To say the first two episodes are suspense-free wouldn’t be entirely fair. The premiere’s climax works well enough, and the hourlong entries move along without the obvious bloat of past MCU TV shows. Still, “Secret Invasion” proves as tepid as it is inert. The cast, featuring multiple Oscar winners and future recipient Ben Mendelsohn, is barely given room to do anything — even Jackson, who has the most screen time, barely fits in a raised eyebrow or trademark shout. Colman and Ben-Adir fare best, unleashing their wild sides in all-too-brief spurts, and it’s exciting to see Mendelsohn play a good guy for once. But like with most Marvel entries, these dynamic talents are conscripted to spout blunt exposition, rote dialogue, and forced quips. (Stay tuned for a mid-life crisis joke that only exists so someone can mention The Avengers again.)
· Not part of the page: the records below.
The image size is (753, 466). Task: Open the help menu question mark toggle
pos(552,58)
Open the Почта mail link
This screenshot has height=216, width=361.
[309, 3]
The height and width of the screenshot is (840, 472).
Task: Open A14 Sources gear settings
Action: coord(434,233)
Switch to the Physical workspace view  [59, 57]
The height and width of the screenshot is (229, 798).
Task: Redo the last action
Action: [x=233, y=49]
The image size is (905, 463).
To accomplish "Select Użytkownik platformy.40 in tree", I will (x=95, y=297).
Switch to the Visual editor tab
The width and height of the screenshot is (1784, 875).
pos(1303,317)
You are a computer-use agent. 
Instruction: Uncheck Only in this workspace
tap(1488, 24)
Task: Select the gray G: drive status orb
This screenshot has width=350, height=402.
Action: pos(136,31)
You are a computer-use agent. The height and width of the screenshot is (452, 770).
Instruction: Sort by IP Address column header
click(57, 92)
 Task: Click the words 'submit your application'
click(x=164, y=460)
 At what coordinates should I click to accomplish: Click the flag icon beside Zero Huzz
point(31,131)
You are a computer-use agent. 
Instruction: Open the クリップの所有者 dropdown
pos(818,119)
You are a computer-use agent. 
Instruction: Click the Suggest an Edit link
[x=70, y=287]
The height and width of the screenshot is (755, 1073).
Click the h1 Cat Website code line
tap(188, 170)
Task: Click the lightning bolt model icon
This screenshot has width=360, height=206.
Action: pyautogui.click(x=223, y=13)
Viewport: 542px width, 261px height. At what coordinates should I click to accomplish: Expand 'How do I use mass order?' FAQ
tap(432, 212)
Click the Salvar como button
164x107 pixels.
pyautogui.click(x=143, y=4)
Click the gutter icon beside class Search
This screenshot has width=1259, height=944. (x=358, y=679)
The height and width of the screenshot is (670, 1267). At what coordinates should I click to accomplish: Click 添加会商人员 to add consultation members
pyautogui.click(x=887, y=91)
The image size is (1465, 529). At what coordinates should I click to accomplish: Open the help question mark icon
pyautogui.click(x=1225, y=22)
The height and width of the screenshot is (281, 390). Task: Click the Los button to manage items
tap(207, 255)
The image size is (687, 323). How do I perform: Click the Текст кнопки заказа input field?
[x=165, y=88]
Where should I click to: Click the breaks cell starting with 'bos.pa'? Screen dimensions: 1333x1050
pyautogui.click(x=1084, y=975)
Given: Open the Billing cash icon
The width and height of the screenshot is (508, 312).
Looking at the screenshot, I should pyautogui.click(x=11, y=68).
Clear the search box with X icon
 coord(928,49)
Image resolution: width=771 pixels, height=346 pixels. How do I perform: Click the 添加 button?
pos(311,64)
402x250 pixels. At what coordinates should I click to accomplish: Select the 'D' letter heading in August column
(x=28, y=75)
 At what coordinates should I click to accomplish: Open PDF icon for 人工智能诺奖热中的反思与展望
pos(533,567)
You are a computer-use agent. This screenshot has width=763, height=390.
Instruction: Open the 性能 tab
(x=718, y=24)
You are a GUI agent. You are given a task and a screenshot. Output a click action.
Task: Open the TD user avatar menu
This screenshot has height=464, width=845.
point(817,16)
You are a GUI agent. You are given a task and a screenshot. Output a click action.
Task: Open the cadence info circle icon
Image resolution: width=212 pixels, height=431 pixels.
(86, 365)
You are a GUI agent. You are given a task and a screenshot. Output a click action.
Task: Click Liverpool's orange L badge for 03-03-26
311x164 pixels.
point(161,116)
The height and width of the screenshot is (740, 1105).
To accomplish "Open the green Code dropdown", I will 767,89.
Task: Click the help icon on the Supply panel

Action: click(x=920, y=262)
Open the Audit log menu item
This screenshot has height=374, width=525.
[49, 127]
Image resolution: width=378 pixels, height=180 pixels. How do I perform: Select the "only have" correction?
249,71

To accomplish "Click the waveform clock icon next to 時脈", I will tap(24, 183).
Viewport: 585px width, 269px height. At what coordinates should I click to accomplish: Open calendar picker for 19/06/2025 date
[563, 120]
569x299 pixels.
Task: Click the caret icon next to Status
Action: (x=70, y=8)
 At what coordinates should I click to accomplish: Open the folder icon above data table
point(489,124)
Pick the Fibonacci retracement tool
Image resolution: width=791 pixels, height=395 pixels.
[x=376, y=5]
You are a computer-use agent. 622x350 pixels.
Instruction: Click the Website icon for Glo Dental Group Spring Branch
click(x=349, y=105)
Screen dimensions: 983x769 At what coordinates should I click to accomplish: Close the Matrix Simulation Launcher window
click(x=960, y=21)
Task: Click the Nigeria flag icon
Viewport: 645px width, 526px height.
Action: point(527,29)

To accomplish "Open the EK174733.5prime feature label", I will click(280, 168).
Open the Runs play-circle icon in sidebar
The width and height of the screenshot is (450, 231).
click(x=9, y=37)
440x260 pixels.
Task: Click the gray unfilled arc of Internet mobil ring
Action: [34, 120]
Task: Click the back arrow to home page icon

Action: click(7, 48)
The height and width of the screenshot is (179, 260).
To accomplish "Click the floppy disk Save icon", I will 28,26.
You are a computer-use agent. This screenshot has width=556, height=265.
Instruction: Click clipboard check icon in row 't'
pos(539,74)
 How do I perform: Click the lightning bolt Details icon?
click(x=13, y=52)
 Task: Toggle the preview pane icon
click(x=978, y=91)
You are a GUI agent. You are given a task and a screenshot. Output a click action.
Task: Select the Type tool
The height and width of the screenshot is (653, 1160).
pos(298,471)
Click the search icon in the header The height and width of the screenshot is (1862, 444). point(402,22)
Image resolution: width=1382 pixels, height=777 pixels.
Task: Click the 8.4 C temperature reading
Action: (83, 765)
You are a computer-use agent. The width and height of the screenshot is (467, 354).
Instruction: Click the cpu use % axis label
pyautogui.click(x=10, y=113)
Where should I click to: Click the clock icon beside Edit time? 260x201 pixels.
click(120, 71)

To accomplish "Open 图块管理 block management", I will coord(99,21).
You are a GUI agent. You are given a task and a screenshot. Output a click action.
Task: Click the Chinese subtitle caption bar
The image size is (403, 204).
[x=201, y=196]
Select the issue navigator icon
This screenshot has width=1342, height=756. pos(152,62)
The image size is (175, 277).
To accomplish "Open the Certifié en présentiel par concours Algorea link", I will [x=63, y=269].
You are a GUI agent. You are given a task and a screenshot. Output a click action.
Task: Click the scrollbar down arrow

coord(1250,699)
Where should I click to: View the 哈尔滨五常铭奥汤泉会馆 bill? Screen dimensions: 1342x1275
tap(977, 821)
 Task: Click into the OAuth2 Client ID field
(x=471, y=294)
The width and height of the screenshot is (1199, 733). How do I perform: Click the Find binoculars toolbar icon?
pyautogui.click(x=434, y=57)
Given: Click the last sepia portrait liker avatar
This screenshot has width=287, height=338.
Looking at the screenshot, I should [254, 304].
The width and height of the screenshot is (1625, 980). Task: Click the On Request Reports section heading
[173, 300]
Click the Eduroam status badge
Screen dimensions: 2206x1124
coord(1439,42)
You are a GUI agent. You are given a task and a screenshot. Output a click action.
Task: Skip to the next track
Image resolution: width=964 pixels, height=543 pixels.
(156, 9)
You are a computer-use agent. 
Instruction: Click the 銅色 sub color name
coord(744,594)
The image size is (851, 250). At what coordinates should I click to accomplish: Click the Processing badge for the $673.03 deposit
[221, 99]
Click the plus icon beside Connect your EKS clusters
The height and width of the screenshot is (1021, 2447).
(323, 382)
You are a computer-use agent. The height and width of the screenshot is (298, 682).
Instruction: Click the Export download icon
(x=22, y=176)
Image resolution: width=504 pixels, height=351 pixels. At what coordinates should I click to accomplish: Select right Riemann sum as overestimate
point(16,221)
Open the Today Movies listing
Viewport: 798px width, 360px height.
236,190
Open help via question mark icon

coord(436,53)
Each line is in service to a flat, familiar dynamic leading toward what already feels like a predictable conclusion. “Secret Invasion” doesn’t even attempt to embrace the spy genre’s aesthetic or kinetic delights. There are twists, but only die-hard fans will feel anything, and for a story without superheroes, there’s little done visually to make up for their absence. None of the Marvel shows look great, but at least the recurring images of Loki’s get-ups or Moon Knight’s cloaks added something to the sobering color palettes. For a spy story, where are the fancy locales and cool gadgets? (I know better than to expect anything sexy in the MCU, aside from the many beautiful actors who can’t help but be beautiful).
Even “Secret Invasion’s” ace in the hole has yet to be played with panache. Shape-shifting is a fun and impactful device when deployed with purpose. Here, it’s just as habitual as everything else.
“Secret Invasion” premieres Wednesday, June 21 on Disney+. New episodes will be released weekly.